Helliwell John R
Department of Chemistry, University of Manchester, Manchester M13 9PL, United Kingdom.
Struct Dyn. 2019 Oct 25;6(5):054306. doi: 10.1063/1.5124439. eCollection 2019 Sep.
A publication is an important narrative of the work done and interpretations made by researchers securing a scientific discovery. As The Royal Society neatly states though, "Nullius in verba" ("Take nobody's word for it"), whereby the role of the underpinning data is paramount. Therefore, the objectivity that preserving that data within the article provides is due to readers being able to check the calculation decisions of the authors. But how to achieve full data archiving? This is the raw data archiving challenge, in size and need for correct metadata. Processed diffraction data and final derived molecular coordinates archiving in crystallography have achieved an exemplary state of the art relative to most fields. One can credit IUCr with developing exemplary peer review procedures, of narrative, underpinning structure factors and coordinate data and validation report, through its checkcif development and submission system introduced for Acta Cryst. C and subsequently developed for its other chemistry journals. The crystallographic databases likewise have achieved amazing success and sustainability these last 50 years or so. The wider science data scene is celebrating the FAIR data accord, namely, that data be Findable, Accessible, Interoperable, and Reusable [Wilkinson ., "Comment: The FAIR guiding principles for scientific data management and stewardship," Sci. Data , 160018 (2016)]. Some social scientists also emphasize more than FAIR being needed, the data should be "FACT," which is an acronym meaning Fair, Accurate, Confidential, and Transparent [van der Aalst ., "Responsible data science," Bus Inf. Syst. Eng. (5), 311-313 (2017)], this being the issue of ensuring reproducibility not just reusability. (Confidentiality of data not likely being relevant to our data obviously.) Acta Cryst. B, C, E, and IUCrData are the closest I know to being both FACT and FAIR where I repeat for due emphasis: the narrative, the automatic "general" validation checks, and the underpinning data are checked thoroughly by subject specialists (i.e., the specialist referees). IUCr Journals are also the best that I know of for encouraging and then expediting the citation of the DOI for a raw diffraction dataset in a publication; examples can be found in IUCrJ, Acta Cryst D, and Acta Cryst F. The wish for a checkcif for raw diffraction data has been championed by the IUCr Diffraction Data Deposition Working Group and its successor, the IUCr Committee on Data.

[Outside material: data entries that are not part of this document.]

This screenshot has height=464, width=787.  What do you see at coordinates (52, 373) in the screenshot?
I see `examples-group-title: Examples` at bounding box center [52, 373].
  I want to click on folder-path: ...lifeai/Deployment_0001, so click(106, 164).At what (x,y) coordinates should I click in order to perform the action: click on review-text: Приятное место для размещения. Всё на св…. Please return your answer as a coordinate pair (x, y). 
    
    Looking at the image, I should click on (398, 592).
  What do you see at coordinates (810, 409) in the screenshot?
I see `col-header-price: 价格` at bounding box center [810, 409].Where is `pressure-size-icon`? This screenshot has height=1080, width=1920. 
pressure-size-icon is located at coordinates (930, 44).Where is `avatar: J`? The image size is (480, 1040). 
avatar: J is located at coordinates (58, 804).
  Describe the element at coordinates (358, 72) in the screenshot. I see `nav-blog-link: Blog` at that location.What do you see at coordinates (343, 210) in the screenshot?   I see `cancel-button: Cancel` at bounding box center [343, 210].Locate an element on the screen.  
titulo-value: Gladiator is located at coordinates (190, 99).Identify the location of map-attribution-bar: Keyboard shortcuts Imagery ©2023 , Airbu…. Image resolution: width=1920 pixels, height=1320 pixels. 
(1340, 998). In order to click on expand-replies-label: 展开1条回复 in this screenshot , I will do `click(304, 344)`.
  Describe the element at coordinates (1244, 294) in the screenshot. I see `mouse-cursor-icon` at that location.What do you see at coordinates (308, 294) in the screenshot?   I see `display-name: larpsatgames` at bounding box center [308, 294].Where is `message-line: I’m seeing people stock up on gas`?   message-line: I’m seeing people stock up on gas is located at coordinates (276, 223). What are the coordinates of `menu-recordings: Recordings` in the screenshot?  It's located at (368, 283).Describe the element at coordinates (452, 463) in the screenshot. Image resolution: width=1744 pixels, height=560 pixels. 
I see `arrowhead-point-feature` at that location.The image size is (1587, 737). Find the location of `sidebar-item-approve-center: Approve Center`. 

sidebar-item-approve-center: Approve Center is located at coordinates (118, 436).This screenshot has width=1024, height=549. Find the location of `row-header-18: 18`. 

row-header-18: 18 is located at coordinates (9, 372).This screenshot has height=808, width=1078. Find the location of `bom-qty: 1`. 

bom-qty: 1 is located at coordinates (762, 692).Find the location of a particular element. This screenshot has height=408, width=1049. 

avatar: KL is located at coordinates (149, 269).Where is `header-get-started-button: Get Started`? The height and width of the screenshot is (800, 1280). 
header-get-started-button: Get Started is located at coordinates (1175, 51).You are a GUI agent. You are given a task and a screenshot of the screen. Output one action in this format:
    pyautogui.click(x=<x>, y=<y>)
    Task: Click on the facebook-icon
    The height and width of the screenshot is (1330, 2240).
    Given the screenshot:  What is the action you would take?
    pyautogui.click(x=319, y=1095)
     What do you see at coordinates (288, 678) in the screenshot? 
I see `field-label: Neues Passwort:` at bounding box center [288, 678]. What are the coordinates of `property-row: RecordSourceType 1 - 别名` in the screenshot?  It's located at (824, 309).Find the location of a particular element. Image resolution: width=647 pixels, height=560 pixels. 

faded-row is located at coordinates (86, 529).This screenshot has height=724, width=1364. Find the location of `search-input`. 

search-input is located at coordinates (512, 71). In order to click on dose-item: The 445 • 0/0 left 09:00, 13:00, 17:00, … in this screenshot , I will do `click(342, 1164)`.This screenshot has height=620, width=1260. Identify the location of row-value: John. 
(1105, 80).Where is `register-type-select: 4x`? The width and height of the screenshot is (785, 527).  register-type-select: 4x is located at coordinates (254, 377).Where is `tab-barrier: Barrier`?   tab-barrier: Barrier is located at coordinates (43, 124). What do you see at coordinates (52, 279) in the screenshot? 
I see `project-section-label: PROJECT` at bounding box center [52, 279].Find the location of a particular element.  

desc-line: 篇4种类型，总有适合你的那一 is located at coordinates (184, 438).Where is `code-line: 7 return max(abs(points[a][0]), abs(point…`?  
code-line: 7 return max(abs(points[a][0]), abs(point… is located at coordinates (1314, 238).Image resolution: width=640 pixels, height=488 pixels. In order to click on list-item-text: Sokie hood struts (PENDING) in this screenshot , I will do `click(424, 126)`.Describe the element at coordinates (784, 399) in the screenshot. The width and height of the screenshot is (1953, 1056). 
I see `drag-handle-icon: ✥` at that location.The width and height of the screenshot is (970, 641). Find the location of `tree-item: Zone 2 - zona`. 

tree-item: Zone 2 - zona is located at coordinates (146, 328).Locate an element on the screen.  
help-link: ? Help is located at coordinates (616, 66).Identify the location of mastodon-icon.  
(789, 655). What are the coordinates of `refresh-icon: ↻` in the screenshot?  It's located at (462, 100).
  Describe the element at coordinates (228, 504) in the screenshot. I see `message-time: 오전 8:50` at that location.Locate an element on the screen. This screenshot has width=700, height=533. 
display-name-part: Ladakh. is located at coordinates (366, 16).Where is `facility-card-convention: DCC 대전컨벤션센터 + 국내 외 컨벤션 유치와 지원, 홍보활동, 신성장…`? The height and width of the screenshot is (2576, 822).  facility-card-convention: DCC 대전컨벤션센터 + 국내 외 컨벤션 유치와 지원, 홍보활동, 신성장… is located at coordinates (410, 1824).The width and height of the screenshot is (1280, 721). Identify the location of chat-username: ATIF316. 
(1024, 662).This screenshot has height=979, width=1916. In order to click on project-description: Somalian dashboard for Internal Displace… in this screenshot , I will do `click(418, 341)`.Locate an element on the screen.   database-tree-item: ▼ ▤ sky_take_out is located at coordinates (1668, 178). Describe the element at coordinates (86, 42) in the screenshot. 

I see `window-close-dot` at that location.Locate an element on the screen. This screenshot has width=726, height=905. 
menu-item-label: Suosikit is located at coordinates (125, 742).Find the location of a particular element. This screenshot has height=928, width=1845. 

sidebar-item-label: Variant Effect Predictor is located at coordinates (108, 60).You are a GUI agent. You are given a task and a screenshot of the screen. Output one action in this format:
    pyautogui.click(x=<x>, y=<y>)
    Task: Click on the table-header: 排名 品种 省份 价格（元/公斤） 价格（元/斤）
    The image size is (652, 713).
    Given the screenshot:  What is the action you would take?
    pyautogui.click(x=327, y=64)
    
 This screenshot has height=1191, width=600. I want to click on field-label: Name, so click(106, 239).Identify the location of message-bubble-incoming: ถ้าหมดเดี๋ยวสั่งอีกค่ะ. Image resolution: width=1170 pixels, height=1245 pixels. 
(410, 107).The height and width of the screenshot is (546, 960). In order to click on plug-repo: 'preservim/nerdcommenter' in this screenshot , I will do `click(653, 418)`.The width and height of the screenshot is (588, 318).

出版物是对获得科学发现的研究人员所做工作及解释的重要叙述。然而,正如英国皇家学会简洁表述的那样,“Nullius in verba”(“不要轻信任何人的话”),由此可见基础数据的作用至关重要。因此,在文章中保留这些数据所提供的客观性,是因为读者能够核查作者的计算决策。但如何实现完整的数据存档呢?这就是原始数据存档面临的挑战,包括数据量以及对正确元数据的需求。相对于大多数领域而言,晶体学中处理后的衍射数据和最终推导的分子坐标存档已达到堪称典范的先进水平。国际晶体学联盟(IUCr)通过为《晶体学报》C辑引入并随后为其其他化学期刊开发的checkcif开发与提交系统,在制定关于叙述、支撑结构因子、坐标数据及验证报告的典范同行评审程序方面值得称赞。在过去约50年里,晶体学数据库同样取得了惊人的成功并具备可持续性。更广泛的科学数据领域正在倡导“FAIR数据准则”,即数据应具备可查找、可访问、可互操作和可重用性[威尔金森等人,“评论:科学数据管理与 stewardship的FAIR指导原则”,《科学数据》,160018(2016)]。一些社会科学家还强调,除了FAIR准则外,数据还应“FACT”,这是一个首字母缩写词,意为公平、准确、保密和透明[范德阿尔斯特等人,“负责任的数据科学”,《商业信息系统工程》(5),311 - 313(2017)],这涉及确保可重复性而非仅仅是可重用性的问题。(显然,数据的保密性对我们的数据而言不太可能相关。)《晶体学报》B辑.C辑、E辑以及IUCrData是我所知最接近同时满足FACT和FAIR准则的,在此我再次着重强调:叙述内容以及自动的“通用”验证检查和基础数据都由专业领域专家(即专业审稿人)进行了全面核查。IUCr旗下的期刊也是我所知在鼓励并加快在出版物中引用原始衍射数据集的数字对象标识符(DOI)方面做得最好的;在《IUCrJ》《晶体学报》D辑和《晶体学报》F辑中都能找到相关示例。对原始衍射数据进行checkcif检查的愿望一直由IUCr衍射数据存档工作组及其继任者IUCr数据委员会倡导推动。